No solamente su cura le da abrigo sino que puede decirse que habita bajo el emblema del
psicoanálisis. En efecto, ahora sé un poco más de su delirio. Sé un poco más porque es la cura
misma la que le propone su material. Federico hace como si yo fuera el Analista (A como en Otro
[Autre]), pero su tarea, su misión, va más allá porque se trata de que ambos, él y yo, hagamos que
se mantenga en pie todo el psicoanálisis. Y de hecho, al hacerlo, será el mundo entero el que se
salvará de la destrucción, porque entre los millones de muertos que acarreará ese cataclismo,
Federico no podrá evitar que se cuenten algunos de mis familiares. Entonces, lo que está en juego
en la cura es que el mundo no retorne al caos. ¡Quién lo hubiera creído en sus comienzos, cuando
Federico parecía más cerca de la hebefrenia que de Schreber! Pero de esta manera Federico nos
enseña (por lo menos me sopla esta hipótesis) que todo psicótico solamente accede al
psicoanálisis a condición de devenir paranoico.

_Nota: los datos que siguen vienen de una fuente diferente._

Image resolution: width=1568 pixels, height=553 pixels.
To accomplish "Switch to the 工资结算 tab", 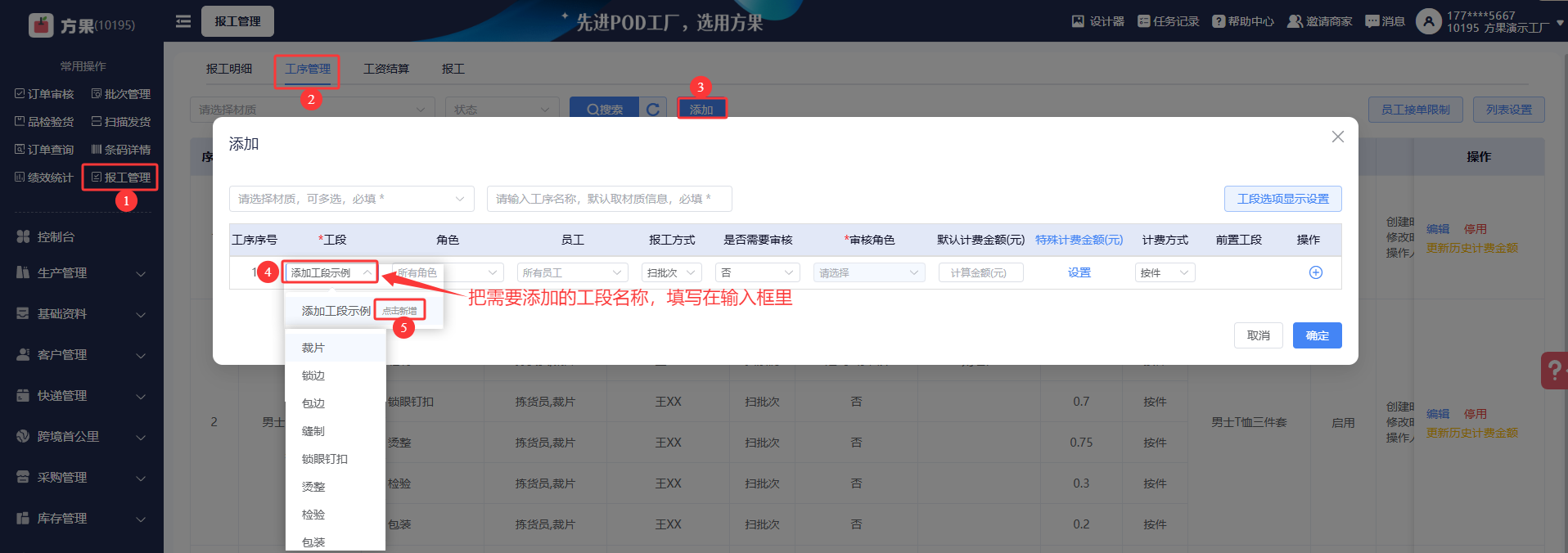I will tap(386, 69).
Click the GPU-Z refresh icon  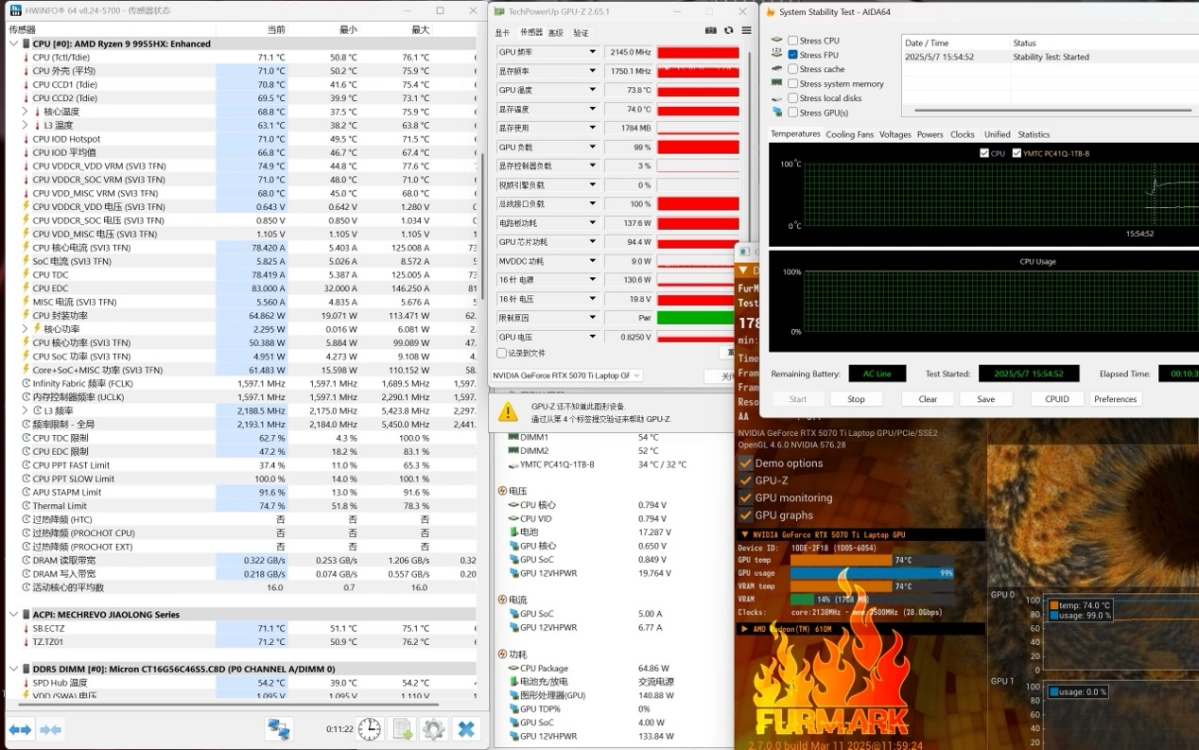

Es la vía necesaria para que el analista pueda
entrar en concordancia con el Otro del sujeto psicótico mediante la transición de una metáfora
delirante.

Tramitación del goce

Pues, ¿de qué se trata en esta transferencia? ¿Qué pasa con el sujeto supuesto saber? El neurótico
llega al análisis llevando su pregunta en dirección del saber: es al saber al que se le atribuye la
suposición, y el analista es enteramente designado para soportar esta suposición de saber.

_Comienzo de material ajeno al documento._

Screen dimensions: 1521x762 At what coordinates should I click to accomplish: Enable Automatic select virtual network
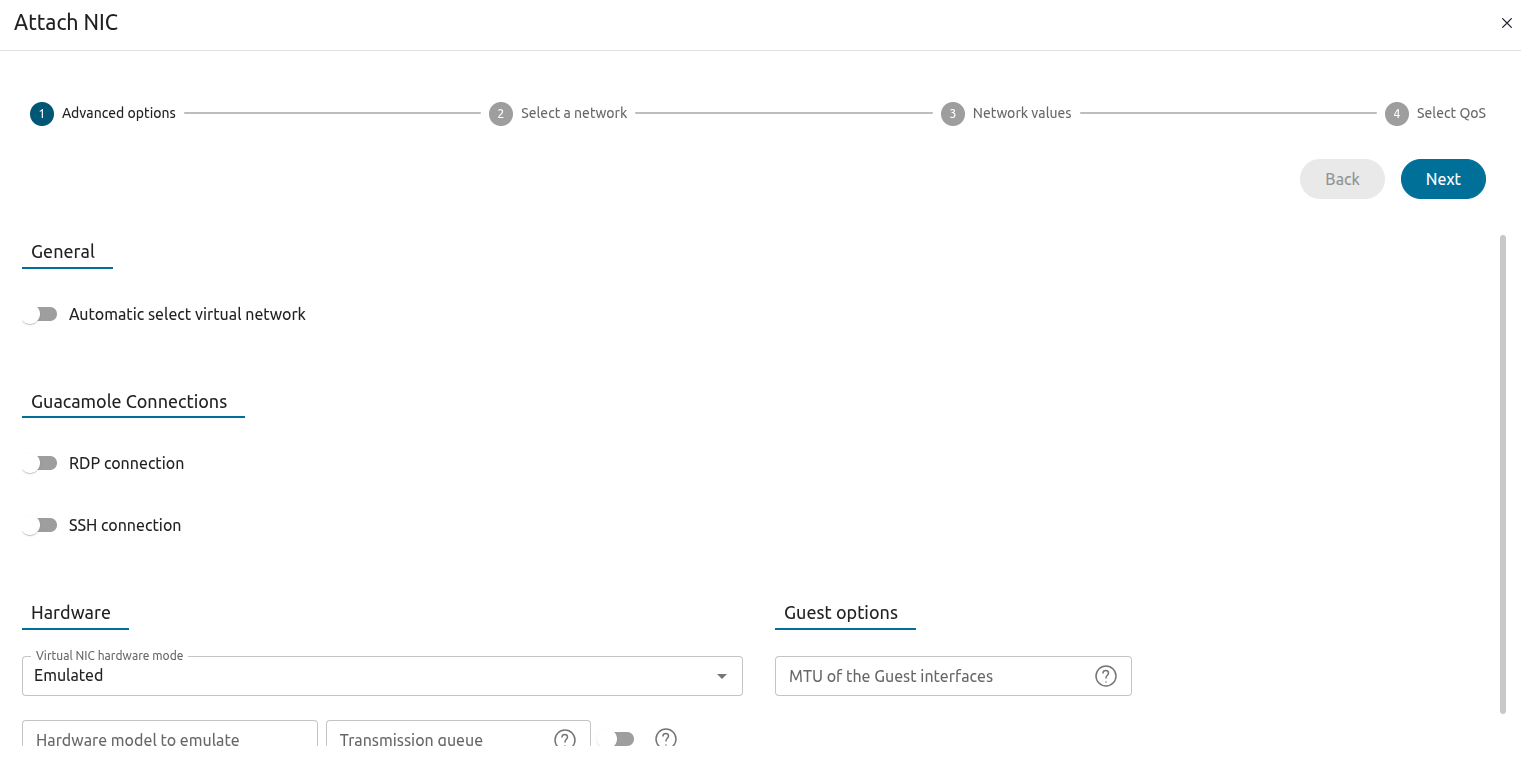tap(41, 313)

Ahí no está el asunto del psicótico. El problema que plantea el psicótico es el del sujeto. Del sujeto
como supuesto al saber. Ahora bien, cuando el saber emerge para el psicótico, cuando le salta a la
cara, es más bien como saber del Otro. Y no es un saber supuesto, sino un saber que se impone al
sujeto. Y cuando el saber del Otro se impone al sujeto, ya se sabe lo que da: un delirio. Por eso, en
mi opinión, es preferible que el analista tome el máximo de precauciones si piensa tener que
devolver al sujeto lo que termina aprendiendo de su saber inconsciente, del saber del Otro. Más
vale que lo piense dos veces, si no quiere convertirse en el perseguidor. Esto hace que no sea en
su vertiente de repetición –repetición del retorno de lo reprimido– que la transferencia sostenga
el análisis del psicótico. Si quieren, no es a partir de lo que habría para saber de su inconsciente.

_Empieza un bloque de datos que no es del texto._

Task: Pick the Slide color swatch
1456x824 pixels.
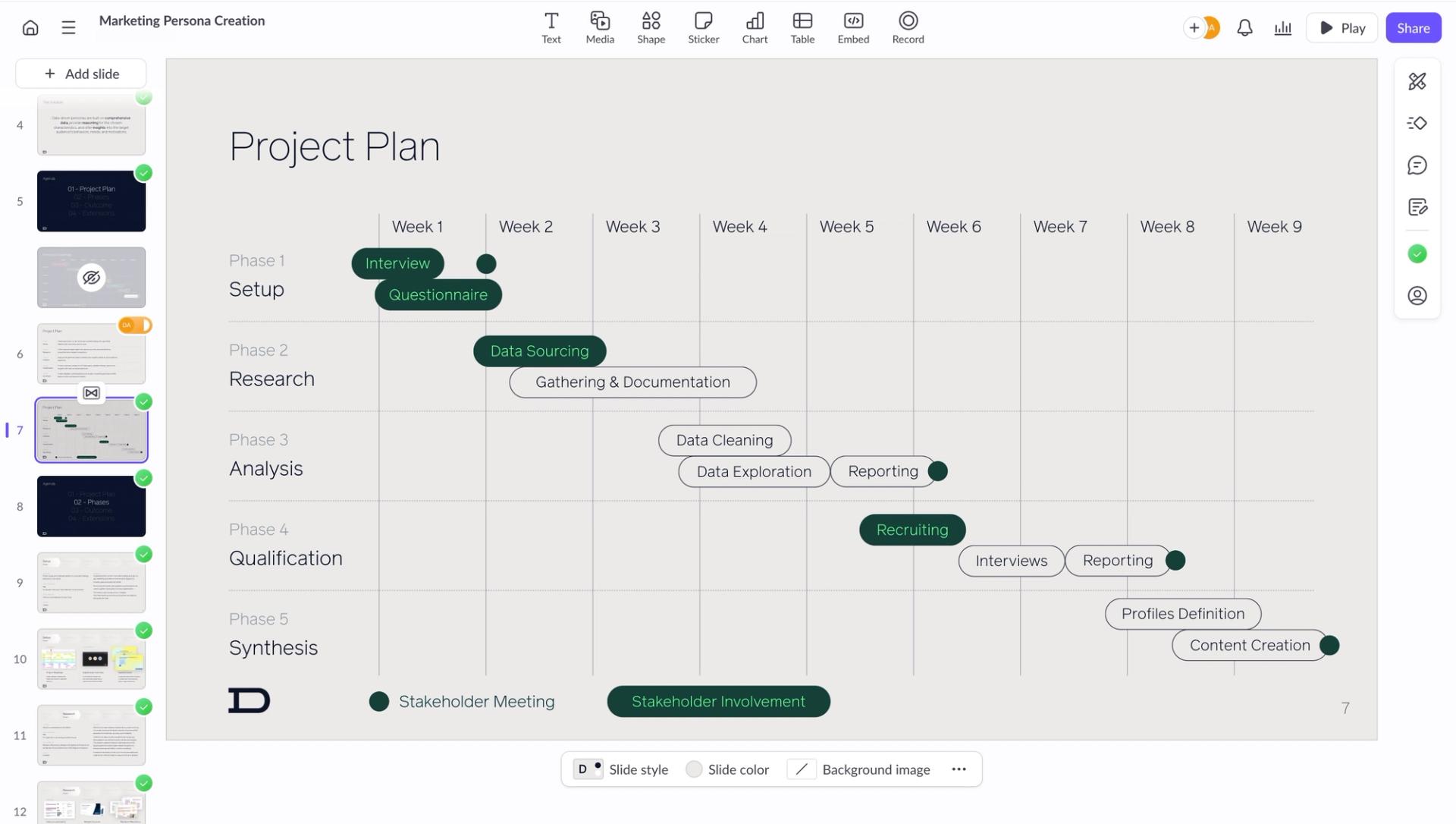Action: coord(727,769)
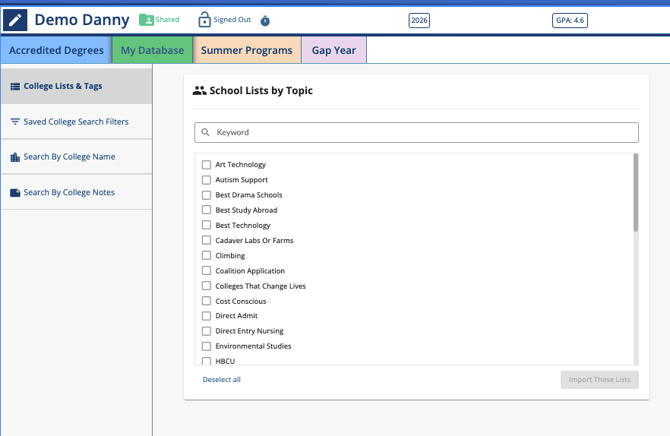The height and width of the screenshot is (436, 670).
Task: Switch to the Accredited Degrees tab
Action: [56, 50]
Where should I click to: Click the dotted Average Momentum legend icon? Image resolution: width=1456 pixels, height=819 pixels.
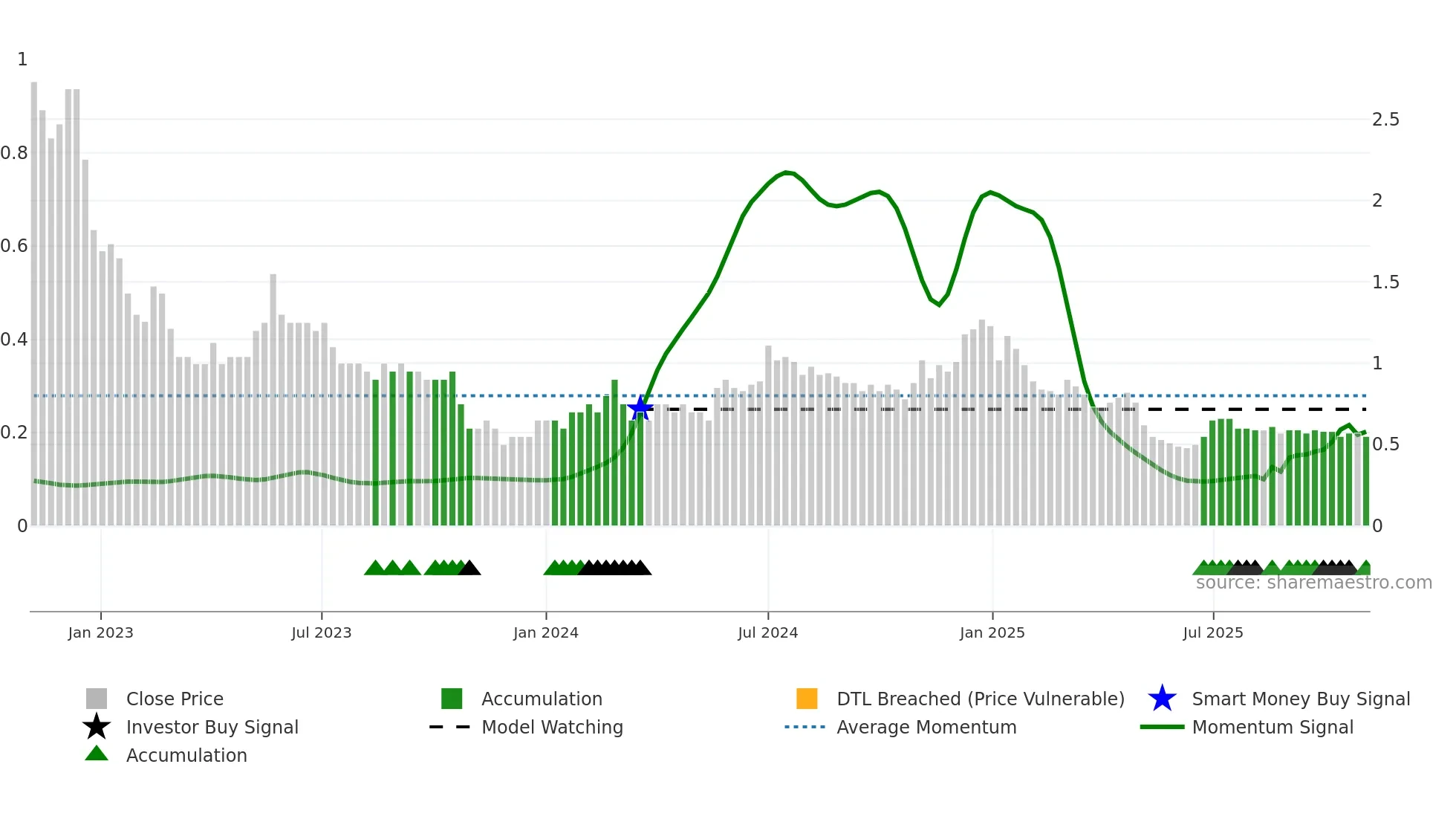tap(805, 727)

Con el psicótico la transferencia es motor de cura en la medida en que le permite al sujeto


interrogar su goce. Y ya vimos que es a este lugar que Federico me asigna: lo que yo detento para
Federico, lo que él deja a mi cuidado, es aquello de lo que se puede gozar: mujer, hijos, el análisis,
los pacientes. Solo que él vela, controla, verifica si yo hago uso de estos según su ética propia. Y no
se priva de reconvenirme cuando quebranto las reglas implícitas que él me impone.

A partir de ahí, es posible obtener ciertas luces sobre la dirección de esta cura. En efecto, mis
intervenciones más sobresalientes (interdicciones o significación que le hago de que delira), así
como lo que él mismo resalta de mis gestos o de acontecimientos que subraya en mi entorno, y a
partir de lo cual hace esfuerzos por elaborar una significación, todo ello converge en asignarme un
solo y único deber: administrar el goce del cual me hace guardián.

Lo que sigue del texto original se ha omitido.